I managed to condense it into two lines of code:

string = input("Enter your string\n")
print(len(string) - string.count(" "))

Answer 9

For another one-liner solution:

def count_letters(word):  return len(filter(lambda x: x not in " ", word))

This works by using the filter function, which lets you pick the elements of a list that return true when passed to a boolean-valued function that you pass as the first argument. I'm using a lambda function to make a quick, throwaway function for that purpose.

>>> count_letters("This is a test")
11

You could easily extend this to exclude any selection of characters you like:

def count_letters(word, exclude):  return len(filter(lambda x: x not in exclude, word))

>>> count_letters ("This is a test", "aeiou ")
7

Edit: However, you wanted to get your own code to work, so here are some thoughts. The first problem is that you weren't setting a list for the Counter object to count. However, since you're looking for the total number of letters, you need to join the words back together again rather than counting each word individually. Looping to add up the number of each letter isn't really necessary because you can pull out the list of values and use "sum" to add them.

Here's a version that's as close to your code as I could make it, without the loop:

from collections import Counter
import string

def count_letters(word):
   wordsList = string.split(word)
   count = Counter("".join(wordsList))
   return sum(dict(count).values())

word = "The grey old fox is an idiot"
print count_letters(word)

Edit: In response to a comment asking why not to use a for loop, it's because it's not necessary, and in many cases using the many implicit ways to perform repetitive tasks in Python can be faster, simpler to read, and more memory-efficient.
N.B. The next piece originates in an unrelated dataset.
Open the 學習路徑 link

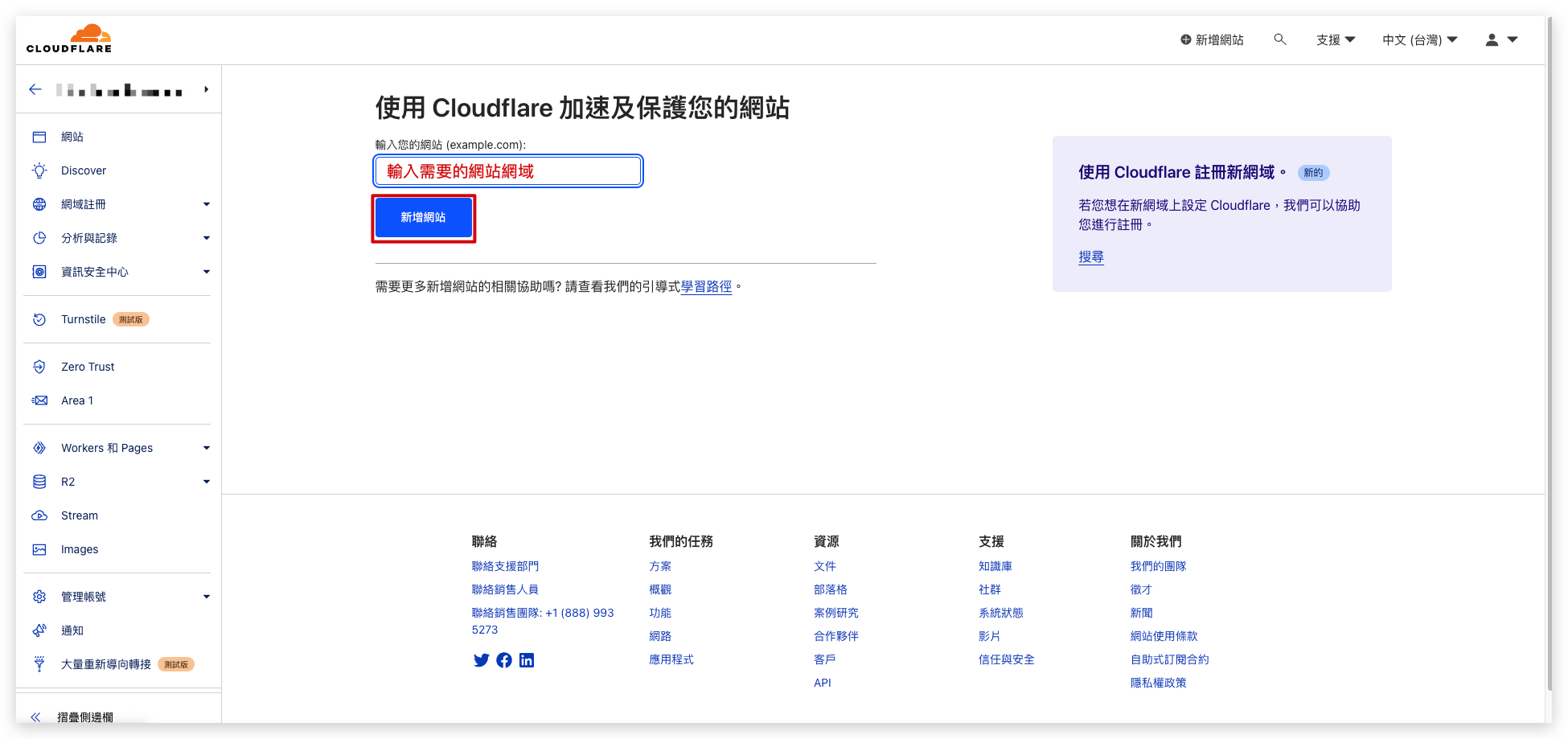click(x=706, y=286)
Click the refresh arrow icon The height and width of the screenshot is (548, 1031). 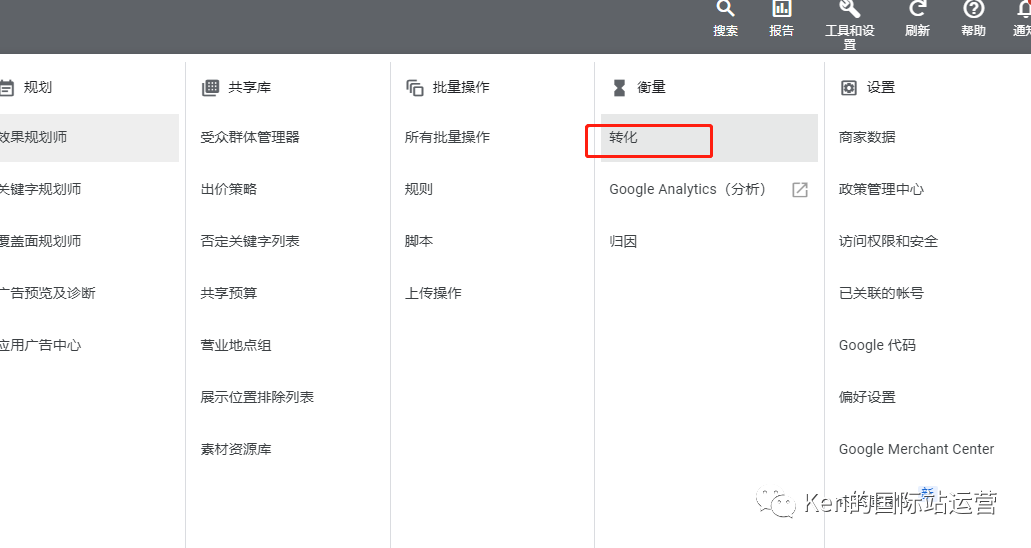pyautogui.click(x=917, y=9)
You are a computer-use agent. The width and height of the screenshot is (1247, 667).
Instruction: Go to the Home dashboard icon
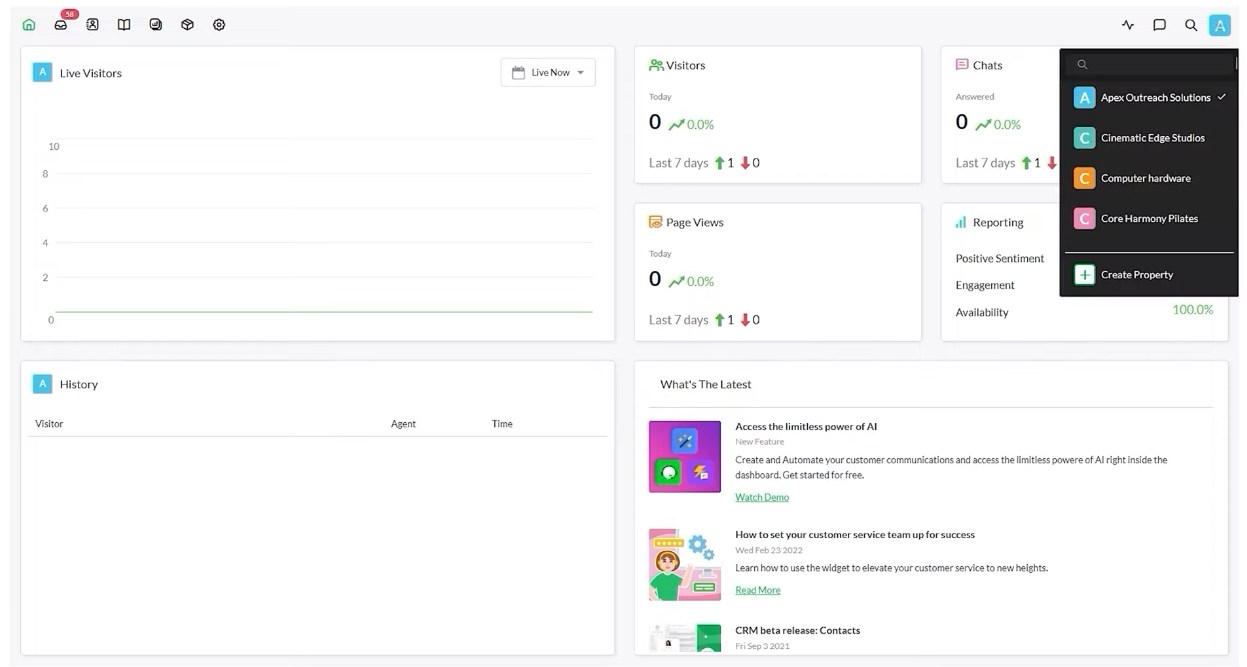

For example, I could have written

joined_words = []
for curr_word in wordsList:
    joined_words.extend(curr_word)
count = Counter(joined_words)

but in doing this I wind up allocating an extra array and executing a loop through the Python interpreter that my solution:

count = Counter("".join(wordsList))

would execute in a chunk of optimized, compiled C code. My solution isn't the only way to simplify that loop, but it's one way.

Answer 10

OK, if that's what you want, here's what I would do to fix your existing code:

from collections import Counter

def count_letters(words):
    counter = Counter()
    for word in words.split():
        counter.update(word)
    return sum(counter.itervalues())

words = "The grey old fox is an idiot"
print count_letters(words)  # 22

If you don't want to count certain non-whitespace characters, then you'll need to remove them -- inside the for loop if not sooner.

Answer 11

Simply solution using the sum function:

sum(c != ' ' for c in word)

It's a memory efficient solution because it uses a generator rather than creating a temporary list and then calculating the sum of it.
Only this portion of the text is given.